■ ESTRATTO FORNITO ■

MARI, Adriano
– Nacque a Firenze l’8 dic. 1813 da Alessandro, di origini livornesi, e da Orsola Laletta, dalmata. Compiuti i primi studi presso l’istituto Zuccagni-Orlandini, dove ebbe come compagno G. Giusti, cui restò legato da stretta amicizia, passò alle Scuole pie di Firenze e, nel 1829, alla facoltà di giurisprudenza dell’Università di Pisa. Qui entrò in contatto con gli ambienti liberali che gravitavano intorno all’ateneo e nel 1831, dopo essersi adoperato per favorire la fuga in Toscana di alcuni patrioti coinvolti nei moti modenesi, fu arrestato e trattenuto per qualche giorno in carcere.
Ottenuta la laurea nel giugno 1834, si dedicò alla professione forense, nella quale acquisì ben presto notevole reputazione, e accantonò provvisoriamente gli interessi politici. Nel 1839 sposò Benita, figlia di F. Rodríguez y Laso, un nobile spagnolo domiciliato a Bologna, e della contessa Carlotta Zambeccari. Dal loro matrimonio nacquero sei figli: Fernando, Adele, Carlo, Virginia, Giulia e Alberto.
Nel marzo 1848 assunse la gestione dello studio legale dell’avvocato F. Andreucci, che era stato chiamato a far parte del Consiglio di Stato della Toscana, appena istituito. Ma di lì a poco anche per il M. tornò il tempo dell’impegno politico in prima persona: fu infatti eletto deputato al Parlamento toscano, che tenne la sua prima adunanza il 26 giugno 1848. Attestato su posizioni liberali moderate, vi svolse interpellanze per l’armamento dei volontari accorsi a combattere contro l’Austria, per lo scambio e il ritorno dei prigionieri e per potenziare l’esercito toscano. Nell’agosto 1848 fu nominato vicepresidente del Circolo politico di Firenze, nell’ambito del quale studiò la questione delle libertà civili e politiche, e nel settembre seguente si oppose vigorosamente a un disegno di legge restrittivo della libertà di riunione proposto dai ministri J. Mazzei e D. Sanminiatelli. Il M. avversò poi il governo democratico formato da G. Montanelli e da F.D. Guerrazzi nell’ottobre 1848. A maggior ragione, nel febbraio 1849 fu tra gli oppositori del governo provvisorio (G. Mazzoni, Montanelli e Guerrazzi) sorto dopo la fuga a Gaeta del granduca Leopoldo II. Nel marzo seguente risultò comunque fra i deputati eletti alla Costituente toscana, finché, dopo la restaurazione lorenese, si trasse in disparte dalla sfera pubblica e tornò a esercitare l’attività forense.
Nel decennio fra il 1849 e il 1859, nondimeno, il M. non abbandonò i suoi ideali liberali e patriottici, che ebbe modo di manifestare attraverso l’opera di difensore da lui svolta in importanti processi, i cui imputati erano accusati di reati politici o religiosi.

■ QUESITI E COMPITI ■
(a) Secondo la biografia, in quale anno Adriano Mari sposò Benita?
(b) Riscrivi il passo della biografia da "Nel decennio fra" a "politici o religiosi.", mettendo "dibattimenti" al posto di "processi".

■ DATI FORNITI ■

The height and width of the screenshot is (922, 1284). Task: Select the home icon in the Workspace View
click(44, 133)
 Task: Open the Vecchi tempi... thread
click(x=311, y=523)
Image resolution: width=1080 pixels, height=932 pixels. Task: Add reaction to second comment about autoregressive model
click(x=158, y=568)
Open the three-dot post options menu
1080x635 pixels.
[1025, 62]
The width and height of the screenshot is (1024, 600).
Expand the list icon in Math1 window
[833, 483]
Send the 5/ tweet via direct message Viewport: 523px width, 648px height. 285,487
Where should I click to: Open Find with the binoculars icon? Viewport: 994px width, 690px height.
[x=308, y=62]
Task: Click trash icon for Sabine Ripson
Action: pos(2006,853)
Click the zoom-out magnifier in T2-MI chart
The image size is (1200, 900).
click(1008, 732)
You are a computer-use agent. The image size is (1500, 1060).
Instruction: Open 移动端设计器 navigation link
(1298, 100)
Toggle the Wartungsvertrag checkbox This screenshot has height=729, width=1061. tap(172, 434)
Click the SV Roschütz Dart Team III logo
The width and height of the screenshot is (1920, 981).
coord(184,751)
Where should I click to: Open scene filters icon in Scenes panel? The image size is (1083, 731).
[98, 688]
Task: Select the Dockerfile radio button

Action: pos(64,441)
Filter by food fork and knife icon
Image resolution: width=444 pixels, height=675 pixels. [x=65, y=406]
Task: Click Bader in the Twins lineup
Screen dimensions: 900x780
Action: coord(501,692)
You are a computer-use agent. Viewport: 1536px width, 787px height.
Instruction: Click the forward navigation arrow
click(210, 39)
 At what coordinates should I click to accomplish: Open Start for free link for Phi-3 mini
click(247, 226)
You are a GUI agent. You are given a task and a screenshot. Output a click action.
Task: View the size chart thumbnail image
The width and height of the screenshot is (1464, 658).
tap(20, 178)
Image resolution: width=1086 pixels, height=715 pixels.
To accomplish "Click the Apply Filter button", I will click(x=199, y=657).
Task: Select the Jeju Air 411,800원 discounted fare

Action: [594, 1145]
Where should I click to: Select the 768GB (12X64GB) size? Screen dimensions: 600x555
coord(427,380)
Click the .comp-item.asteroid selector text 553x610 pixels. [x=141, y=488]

■ RISPOSTE AI QUESITI ■
(a) Nel 1839.

(b)
Nel decennio fra il 1849 e il 1859, nondimeno, il M. non abbandonò i suoi ideali liberali e patriottici, che ebbe modo di manifestare attraverso l’opera di difensore da lui svolta in importanti dibattimenti, i cui imputati erano accusati di reati politici o religiosi.